> What this exercise asks
#1 Set down the passage on stock book values word for word, beginning at the words "KLA-Tencor (Nasdaq: KLAC)" and stopping after "from KLA-Tencor soon.".
#2 Answer these questions from the passage on stock book values:
(a) What is Iomega's book value per share?
(b) At what multiple of book value is 3Com trading?
(c) At what multiple of book is Applied Materials trading?
#3 Extend the passage on stock book values by writing what follows its final sentence.

Nothing is that cut and dry though (we're swinging back and forth here like the market itself), and many of the woes experienced by these companies aren't company-specific and are arguably temporary, so let's review the numbers.

Iomega (NYSE: IOM) has the lowest book value per share of the four stocks. Its book value is the same as its shareholders equity (so you merely find the shareholders equity on the balance sheet and divide it by the total diluted shares outstanding). Iomega's book value is $1.67 per share. Trading at $5 3/4, the company is valued at 3.3 times book value.

With nearly $1 billion in cash, 3Com (Nasdaq: COMS) has a book value of $7.35 per share. At $26 1/2, the stock is trading at 3.6 times book value. 3Com has risen the past two days on news that it was approved as a potential provider in a $1 billion network upgrade being performed by the U.S. Navy.

KLA-Tencor (Nasdaq: KLAC) has the highest book value of the four stocks at $13.50 per share. Good old KLAC is trading at slightly over 2 times book value, and though this type of cyclical company is usually granted lower valuations like this, peer company Applied Materials (Nasdaq: AMAT) is trading at 3.3 times book. This doesn't mean that KLAC can't drift to 1.5 times book value, or even 1 times book value. It would be quite a deal at that price, though. We should see an earnings report from KLA-Tencor soon.

> Data excerpt
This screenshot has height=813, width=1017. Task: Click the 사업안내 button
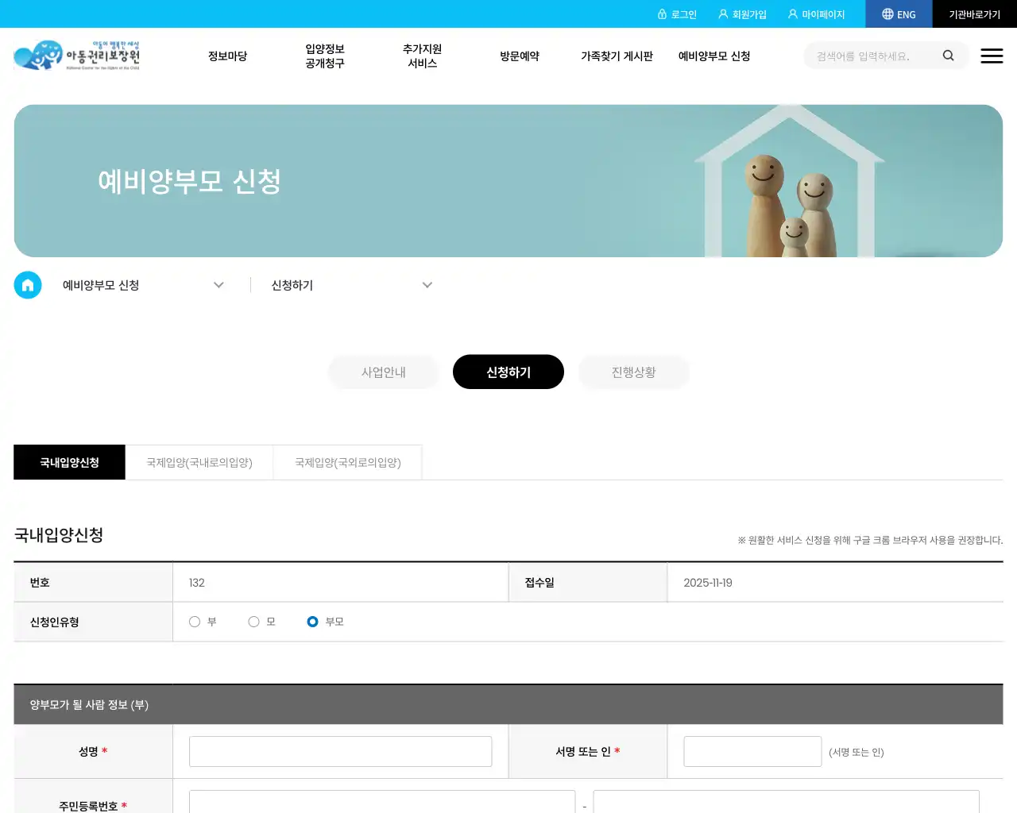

> Exercise responses
#1
KLA-Tencor (Nasdaq: KLAC) has the highest book value of the four stocks at $13.50 per share. Good old KLAC is trading at slightly over 2 times book value, and though this type of cyclical company is usually granted lower valuations like this, peer company Applied Materials (Nasdaq: AMAT) is trading at 3.3 times book. This doesn't mean that KLAC can't drift to 1.5 times book value, or even 1 times book value. It would be quite a deal at that price, though. We should see an earnings report from KLA-Tencor soon.

#2
(a) $1.67 per share
(b) 3.6 times book value
(c) 3.3 times book

#3
Holding $3.19 per share in cash, Innovex (Nasdaq: INVX) has a book value of $6.41 per share. With its stock priced at $17, Innovex is trading at 2.6 times book value. That's a little unusual for a company with double-digit profit margins, but we must consider the industry (unfortunately). Still, this might be considered a low valuation for a company with this past growth rate. Is the future really drying up that quickly? Innovex's book value has risen every year for the past ten, beginning at $1.15 per share in 1988.

So 2.0, 2.6, 3.3. and 3.6 -- those are the price-to-book ratios given to these four stocks. All of our companies are trading at substantially lower valuations, in this regard, than the average Dow Jones Industrial stock, which trades at 5.8 times book value. What does this mean? Nothing, comparatively. Comparing random stock valuations to one another is like comparing France to Germany -- doesn't mean much; things are what they are. But independently, at least we can hope that our four stocks are near the low-end of their possible valuations. (Hey, we're hoping!)

As always, the question one should ask is, "Can I find a better place for my money?" When you ask that question, remember that valuation usually does matter. If the market turns sour, book value suddenly takes on more importance, and we might hear it mentioned even more often than we hear of P/Es or price-to-sales ratios. If there isn't earnings growth for a few years, book value can matter. It's always during really great times that these "old valuation" methods are given the heave-ho and sworn off forever -- forever being ended during the next negative phase of the market, even if it's forty years down the road.

Finally, if you couldn't listen to the 3Dfx (Nasdaq: TDFX) audio interview, the transcript is now available.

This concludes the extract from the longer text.